Samuel R. Delany, Dhalgren. This 1975 opus is one of the confounding masterpieces produced by the New Wave, a gay African-American writer’s elusive tale of a young man roaming the ruins of an American city and the metatextual labyrinth of the narrative. Rich, beautifully melancholy, and infinite. Precociously atemporal, Dhalgren is, in the words of a retrospective introduction from William Gibson, “[a] riddle that was never meant to be solved.”
Bruce Sterling, Holy Fire. Bruce Sterling is widely credited, with Gibson, of being one of the co-founders of cyberpunk. He’s the guy whose picture they put on the first issue of Wired, a writer who is equally adept at journalism and other nonfiction depicting the ways in which (to quote Gibson) “the future is already here—it’s just not evenly distributed.” Sterling has several outstanding short story collections and almost a dozen novels in print. This may be the best of the novels, a mature powerhouse of near-future speculation, in which an elderly technocrat in a gerontocratic late-21st century undergoes next generation anti-aging treatments that send her on an adolescent beatnik wanderjahr across near-future Europe and into new iterations of the idea of adulthood. The last few pages are among the most subtly powerful in postwar science fiction, futurism employed to reveal really important truths about how we must live.

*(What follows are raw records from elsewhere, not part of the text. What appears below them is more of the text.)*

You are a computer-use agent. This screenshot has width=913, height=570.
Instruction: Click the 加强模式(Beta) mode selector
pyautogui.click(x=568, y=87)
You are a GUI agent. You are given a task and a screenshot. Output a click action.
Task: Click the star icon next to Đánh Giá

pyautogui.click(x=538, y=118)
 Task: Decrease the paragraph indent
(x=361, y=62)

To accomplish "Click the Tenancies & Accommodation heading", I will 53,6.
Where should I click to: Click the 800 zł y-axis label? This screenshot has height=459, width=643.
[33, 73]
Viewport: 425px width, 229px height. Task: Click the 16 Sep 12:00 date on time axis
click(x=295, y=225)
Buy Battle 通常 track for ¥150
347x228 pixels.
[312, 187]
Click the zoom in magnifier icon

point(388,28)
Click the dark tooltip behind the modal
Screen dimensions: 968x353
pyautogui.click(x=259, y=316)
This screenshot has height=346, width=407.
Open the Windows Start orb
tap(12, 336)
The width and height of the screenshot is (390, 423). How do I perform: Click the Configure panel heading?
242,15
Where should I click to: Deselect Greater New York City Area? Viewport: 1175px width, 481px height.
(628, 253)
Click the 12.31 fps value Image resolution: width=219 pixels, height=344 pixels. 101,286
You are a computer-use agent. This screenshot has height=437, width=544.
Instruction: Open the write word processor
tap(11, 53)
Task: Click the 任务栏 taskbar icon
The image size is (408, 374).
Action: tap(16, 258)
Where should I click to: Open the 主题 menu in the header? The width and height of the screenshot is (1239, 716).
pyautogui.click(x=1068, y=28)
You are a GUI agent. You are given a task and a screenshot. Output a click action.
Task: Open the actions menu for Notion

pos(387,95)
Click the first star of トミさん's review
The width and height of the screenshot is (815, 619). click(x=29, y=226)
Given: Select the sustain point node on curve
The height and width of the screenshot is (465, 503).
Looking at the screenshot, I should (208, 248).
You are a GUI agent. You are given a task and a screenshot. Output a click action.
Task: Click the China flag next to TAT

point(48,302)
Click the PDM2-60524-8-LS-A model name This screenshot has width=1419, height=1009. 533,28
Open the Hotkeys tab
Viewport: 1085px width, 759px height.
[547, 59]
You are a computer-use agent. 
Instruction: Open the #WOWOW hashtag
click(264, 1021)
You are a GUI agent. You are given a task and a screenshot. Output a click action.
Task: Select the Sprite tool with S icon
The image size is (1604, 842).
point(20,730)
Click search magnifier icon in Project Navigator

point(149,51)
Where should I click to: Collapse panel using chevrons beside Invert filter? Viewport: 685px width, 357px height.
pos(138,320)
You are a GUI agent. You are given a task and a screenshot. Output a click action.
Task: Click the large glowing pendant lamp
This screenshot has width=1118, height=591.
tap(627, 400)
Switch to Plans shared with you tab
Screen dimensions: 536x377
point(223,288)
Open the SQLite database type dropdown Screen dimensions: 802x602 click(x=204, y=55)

James Tiptree, Jr., Her Smoke Rose up Forever. James Tiptree, Jr. was Alice Sheldon, whose day jobs included tenure as an analyst at the CIA. Tiptree/Sheldon’s work confounded expectations of gender identity as well as what a science fiction story should feel like. This book collects her most highly-regarded short work, and is the only one currently in print. See also Julie Phillips’ amazing biography of Tiptree.
Kelly Link, Pretty Monsters. Kelly Link is one of the best examples of a writer equally grounded in sf and the literary mainstream—an MFA who also went to Clarion (the preeminent training ground for new sf writers). Her short stories show it, beautifully characterized works of magic realism for the cathode ray generation. This is her most recent collection, but any of them would be an equally good starting point.
Paul Di Filippo, Lost Pages. Paul Di Filippo is one of science fiction’s prodigious polymaths, a reader/writer who consumes all things in his path and turns them into something more. Lost Pages is a great example of the fannish mashup practiced as high art—a collection of stories that represent a kind of alternative literary history in which high art and low are brilliantly intertwined. Franz Kafka ends up in New York and becomes a Batman-style masked vigilante. Antoine St. Exupery (accompanied by Beryl Markham and a kid stowaway J.G. Ballard) implements the utopian ideas of H.G. Wells in a post-plague English colony. Anne Frank escapes Europe before the Nazis, and ends up playing Dorothy in The Wizard of Oz. Di Filippo spins extreme remixes that work, finding new energy, relevance and humor in our collective memes, somehow without undermining the emotive power of the canonical precedents.